→ **Directions**:
Substitute "diskette" for "floppy disk" throughout the records, and reproduce every other part of them unaltered.

→ **Input rows**:

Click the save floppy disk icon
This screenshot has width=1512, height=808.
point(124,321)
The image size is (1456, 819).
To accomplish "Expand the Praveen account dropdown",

→ **Solution to the problem**:
Click the save diskette icon
This screenshot has width=1512, height=808.
point(124,321)
The image size is (1456, 819).
To accomplish "Expand the Praveen account dropdown",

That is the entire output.